Waikiki’s beaches are famous and bring in millions of visitors a year, but each year the beaches look smaller.
The state has allocated $13 million to improve seawalls and other structures at several popular beaches in Waikiki.
Friday’s high tide and large surf took some beach goers by surprise.
Others watched the wave’s crash close to the manmade walls near the sidewalk.
Waikiki’s locals say five years ago there was an entire beach in front of the Sheraton hotel. Today there’s a sign keeping people off the once manmade sidewalk which stands several feet above the then beach.
Experts say with the increasingly higher than normal tides and the high surf, the ocean is chipping away at the structures.
“When we begin to combine high surf or a storm for that matter with those exceptionally high tides, we’re going to see impacts in places that are very unusual if not unprecedented,” said Dolan Eversole, University of Hawaii Sea Grant College Program.
Eversole is also with the Waikiki Beach Special Improvement District Association. The group is coordinating a private partnership with the DLNR for the $13 million project.
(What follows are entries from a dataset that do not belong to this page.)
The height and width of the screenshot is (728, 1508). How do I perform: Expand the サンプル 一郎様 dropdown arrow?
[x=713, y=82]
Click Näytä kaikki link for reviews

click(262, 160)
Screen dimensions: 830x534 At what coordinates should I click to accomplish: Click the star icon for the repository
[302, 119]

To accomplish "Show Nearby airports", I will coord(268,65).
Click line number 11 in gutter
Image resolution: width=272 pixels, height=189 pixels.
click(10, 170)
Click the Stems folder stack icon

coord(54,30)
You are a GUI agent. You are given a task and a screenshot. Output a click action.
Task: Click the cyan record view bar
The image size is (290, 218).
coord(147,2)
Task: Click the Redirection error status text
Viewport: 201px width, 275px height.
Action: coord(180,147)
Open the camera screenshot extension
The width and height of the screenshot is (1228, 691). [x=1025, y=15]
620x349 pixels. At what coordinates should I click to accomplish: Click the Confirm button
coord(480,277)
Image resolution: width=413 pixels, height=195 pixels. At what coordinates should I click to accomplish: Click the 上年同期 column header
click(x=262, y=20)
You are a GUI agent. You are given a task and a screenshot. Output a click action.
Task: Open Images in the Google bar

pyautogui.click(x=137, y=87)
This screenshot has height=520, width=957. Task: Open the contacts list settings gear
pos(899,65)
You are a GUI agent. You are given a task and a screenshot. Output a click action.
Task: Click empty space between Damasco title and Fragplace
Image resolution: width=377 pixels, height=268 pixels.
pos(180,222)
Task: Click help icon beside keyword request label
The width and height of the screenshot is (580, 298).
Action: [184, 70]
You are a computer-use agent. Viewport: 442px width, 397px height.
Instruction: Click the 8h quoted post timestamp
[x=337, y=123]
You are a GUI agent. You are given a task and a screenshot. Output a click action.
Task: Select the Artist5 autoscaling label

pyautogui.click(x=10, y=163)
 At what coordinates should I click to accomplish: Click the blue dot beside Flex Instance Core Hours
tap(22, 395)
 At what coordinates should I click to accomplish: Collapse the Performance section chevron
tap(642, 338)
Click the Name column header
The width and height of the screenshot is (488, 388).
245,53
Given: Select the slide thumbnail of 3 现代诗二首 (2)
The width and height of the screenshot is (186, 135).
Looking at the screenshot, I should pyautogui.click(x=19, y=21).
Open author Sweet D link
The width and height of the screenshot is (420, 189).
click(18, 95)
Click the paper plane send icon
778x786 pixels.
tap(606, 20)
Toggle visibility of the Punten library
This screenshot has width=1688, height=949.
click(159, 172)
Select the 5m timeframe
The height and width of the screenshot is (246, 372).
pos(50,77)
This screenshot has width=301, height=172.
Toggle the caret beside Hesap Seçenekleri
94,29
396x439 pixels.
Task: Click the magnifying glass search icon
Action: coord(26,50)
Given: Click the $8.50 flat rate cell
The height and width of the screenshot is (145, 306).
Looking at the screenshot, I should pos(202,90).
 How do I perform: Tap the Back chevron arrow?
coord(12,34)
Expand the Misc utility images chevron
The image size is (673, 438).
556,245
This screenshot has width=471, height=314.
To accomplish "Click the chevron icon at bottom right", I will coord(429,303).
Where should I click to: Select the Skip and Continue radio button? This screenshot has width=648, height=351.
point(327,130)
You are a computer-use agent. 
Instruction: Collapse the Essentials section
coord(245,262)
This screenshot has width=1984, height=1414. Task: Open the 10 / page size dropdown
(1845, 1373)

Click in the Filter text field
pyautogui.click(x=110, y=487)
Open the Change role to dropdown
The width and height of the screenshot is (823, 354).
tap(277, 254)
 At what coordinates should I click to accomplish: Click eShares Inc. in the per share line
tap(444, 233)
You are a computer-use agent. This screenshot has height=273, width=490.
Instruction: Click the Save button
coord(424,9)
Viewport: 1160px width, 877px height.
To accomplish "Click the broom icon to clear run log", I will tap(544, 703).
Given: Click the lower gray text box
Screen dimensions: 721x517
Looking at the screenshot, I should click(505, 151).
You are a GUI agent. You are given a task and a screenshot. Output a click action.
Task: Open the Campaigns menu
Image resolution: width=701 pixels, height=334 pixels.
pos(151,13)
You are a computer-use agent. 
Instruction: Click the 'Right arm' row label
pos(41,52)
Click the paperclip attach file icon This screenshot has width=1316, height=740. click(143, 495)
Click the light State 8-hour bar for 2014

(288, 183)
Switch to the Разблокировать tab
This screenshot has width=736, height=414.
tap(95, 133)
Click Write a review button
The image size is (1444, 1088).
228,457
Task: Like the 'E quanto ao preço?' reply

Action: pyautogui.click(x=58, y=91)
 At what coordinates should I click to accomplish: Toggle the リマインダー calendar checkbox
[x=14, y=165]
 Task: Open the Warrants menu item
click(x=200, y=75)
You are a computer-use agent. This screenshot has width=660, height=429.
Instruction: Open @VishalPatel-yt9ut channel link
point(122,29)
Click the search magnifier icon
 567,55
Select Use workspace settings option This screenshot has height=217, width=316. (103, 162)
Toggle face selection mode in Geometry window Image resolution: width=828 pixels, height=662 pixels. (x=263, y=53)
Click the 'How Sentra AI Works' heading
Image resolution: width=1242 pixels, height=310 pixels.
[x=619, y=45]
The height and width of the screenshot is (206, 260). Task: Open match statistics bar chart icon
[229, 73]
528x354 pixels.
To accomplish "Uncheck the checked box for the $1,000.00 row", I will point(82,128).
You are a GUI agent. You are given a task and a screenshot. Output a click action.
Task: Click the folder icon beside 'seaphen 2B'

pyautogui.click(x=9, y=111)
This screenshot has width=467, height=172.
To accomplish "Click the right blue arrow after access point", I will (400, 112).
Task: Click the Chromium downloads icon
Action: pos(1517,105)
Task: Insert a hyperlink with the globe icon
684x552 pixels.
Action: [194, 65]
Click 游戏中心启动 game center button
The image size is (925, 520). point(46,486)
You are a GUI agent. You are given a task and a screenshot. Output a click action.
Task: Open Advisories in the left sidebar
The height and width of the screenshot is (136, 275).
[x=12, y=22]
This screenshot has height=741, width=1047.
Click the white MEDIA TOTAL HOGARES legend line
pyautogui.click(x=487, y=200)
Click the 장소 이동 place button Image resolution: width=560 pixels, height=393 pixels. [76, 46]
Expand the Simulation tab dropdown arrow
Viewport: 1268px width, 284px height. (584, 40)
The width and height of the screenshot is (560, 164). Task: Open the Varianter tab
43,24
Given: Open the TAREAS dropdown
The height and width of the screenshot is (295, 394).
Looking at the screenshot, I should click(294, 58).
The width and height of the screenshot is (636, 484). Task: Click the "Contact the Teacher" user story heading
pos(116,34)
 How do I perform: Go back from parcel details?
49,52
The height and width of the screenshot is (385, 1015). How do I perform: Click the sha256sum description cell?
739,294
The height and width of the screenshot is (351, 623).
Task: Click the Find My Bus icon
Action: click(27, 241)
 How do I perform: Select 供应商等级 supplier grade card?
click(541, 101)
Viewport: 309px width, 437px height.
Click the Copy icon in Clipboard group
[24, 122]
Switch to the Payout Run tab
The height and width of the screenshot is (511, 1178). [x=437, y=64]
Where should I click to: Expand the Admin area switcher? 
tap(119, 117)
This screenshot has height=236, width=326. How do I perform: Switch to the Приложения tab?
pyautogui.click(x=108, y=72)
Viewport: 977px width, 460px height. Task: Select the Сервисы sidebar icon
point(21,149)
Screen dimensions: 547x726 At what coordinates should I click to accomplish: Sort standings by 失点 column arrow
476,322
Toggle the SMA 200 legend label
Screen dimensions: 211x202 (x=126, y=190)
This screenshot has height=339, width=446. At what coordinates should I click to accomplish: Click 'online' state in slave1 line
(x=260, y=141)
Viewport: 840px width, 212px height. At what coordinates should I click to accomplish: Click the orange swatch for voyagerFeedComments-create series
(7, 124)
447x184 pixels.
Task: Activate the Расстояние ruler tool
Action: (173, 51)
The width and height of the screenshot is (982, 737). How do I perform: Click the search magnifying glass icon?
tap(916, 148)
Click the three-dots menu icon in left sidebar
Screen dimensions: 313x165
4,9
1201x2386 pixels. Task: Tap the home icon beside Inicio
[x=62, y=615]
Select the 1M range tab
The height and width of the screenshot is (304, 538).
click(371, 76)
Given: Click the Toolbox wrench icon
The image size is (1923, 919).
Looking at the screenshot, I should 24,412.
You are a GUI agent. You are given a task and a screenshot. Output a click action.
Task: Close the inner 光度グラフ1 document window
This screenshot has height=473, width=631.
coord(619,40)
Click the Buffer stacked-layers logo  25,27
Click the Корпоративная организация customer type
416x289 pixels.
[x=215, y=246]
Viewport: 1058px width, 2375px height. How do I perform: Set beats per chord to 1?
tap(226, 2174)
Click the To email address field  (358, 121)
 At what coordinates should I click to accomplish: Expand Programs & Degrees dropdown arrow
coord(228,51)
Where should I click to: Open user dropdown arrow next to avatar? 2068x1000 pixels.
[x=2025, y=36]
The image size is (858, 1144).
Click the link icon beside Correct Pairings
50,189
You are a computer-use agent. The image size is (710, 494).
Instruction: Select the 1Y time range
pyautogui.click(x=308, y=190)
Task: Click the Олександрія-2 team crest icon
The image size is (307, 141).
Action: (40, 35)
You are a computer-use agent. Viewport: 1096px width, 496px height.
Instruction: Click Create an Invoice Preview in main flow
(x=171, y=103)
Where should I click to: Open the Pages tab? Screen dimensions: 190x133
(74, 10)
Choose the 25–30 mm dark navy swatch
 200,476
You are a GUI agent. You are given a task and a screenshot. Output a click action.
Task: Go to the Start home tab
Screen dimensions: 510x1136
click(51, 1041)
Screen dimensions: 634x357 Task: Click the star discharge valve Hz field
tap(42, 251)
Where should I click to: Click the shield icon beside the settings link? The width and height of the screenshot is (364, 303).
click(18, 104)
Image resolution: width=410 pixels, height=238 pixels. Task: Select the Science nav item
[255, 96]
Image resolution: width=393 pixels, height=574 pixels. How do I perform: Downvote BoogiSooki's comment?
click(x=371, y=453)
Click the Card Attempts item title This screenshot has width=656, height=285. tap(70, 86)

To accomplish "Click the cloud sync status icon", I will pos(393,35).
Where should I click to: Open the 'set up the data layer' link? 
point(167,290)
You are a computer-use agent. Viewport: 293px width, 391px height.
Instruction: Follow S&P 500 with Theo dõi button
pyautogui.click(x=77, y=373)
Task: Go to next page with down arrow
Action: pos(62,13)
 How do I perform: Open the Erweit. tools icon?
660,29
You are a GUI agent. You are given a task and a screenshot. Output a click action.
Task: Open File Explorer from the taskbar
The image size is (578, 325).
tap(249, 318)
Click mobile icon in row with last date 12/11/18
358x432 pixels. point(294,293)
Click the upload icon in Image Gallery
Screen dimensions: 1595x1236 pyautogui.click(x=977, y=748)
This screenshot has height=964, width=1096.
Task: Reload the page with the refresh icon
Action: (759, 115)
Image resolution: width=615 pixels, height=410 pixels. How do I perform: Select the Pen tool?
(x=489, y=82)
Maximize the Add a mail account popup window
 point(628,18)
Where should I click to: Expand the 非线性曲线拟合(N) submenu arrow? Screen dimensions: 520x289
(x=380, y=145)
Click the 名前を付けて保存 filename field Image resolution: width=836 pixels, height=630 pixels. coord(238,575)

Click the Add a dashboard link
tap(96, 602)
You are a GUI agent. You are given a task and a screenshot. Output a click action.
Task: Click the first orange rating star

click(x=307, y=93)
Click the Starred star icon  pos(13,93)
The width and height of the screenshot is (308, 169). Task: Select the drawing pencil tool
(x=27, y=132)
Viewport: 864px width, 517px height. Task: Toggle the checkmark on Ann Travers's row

They say the critical areas are in front of the Sheraton and Royal Hawaiian which will see improvements in spring 2020, and Kuhio Beach which will see improvements begin by the fall.
“While we have beautiful sand and people enjoy being in Waikiki, they may not realize it’s entirely man-made,” Eversole said.
“Because we’re working in a manmade environment that’s been heavily engineered and manipulated—that lends itself to creative thinking and engineering approaches on how to solve some of the erosion problems,” he said.
The group says they’re working with the community and seeking input on whether they want to see new structures built or updated.
“What we’re realizing in working with this committee is there’s not a single solution that works everywhere but a variety of solutions,” he said.
Solutions include adding more sand, reconfiguring structures, also adding new structures.
But many wonder if it will work.
“Every time you try and mitigate it you’re causing problems too,” said Waikiki resident Jacob Vandor.
“There’s a natural process in the ocean where the sand comes and the sand goes, the minute you start putting in rock structures or anything like that you are messing up that process,” he said.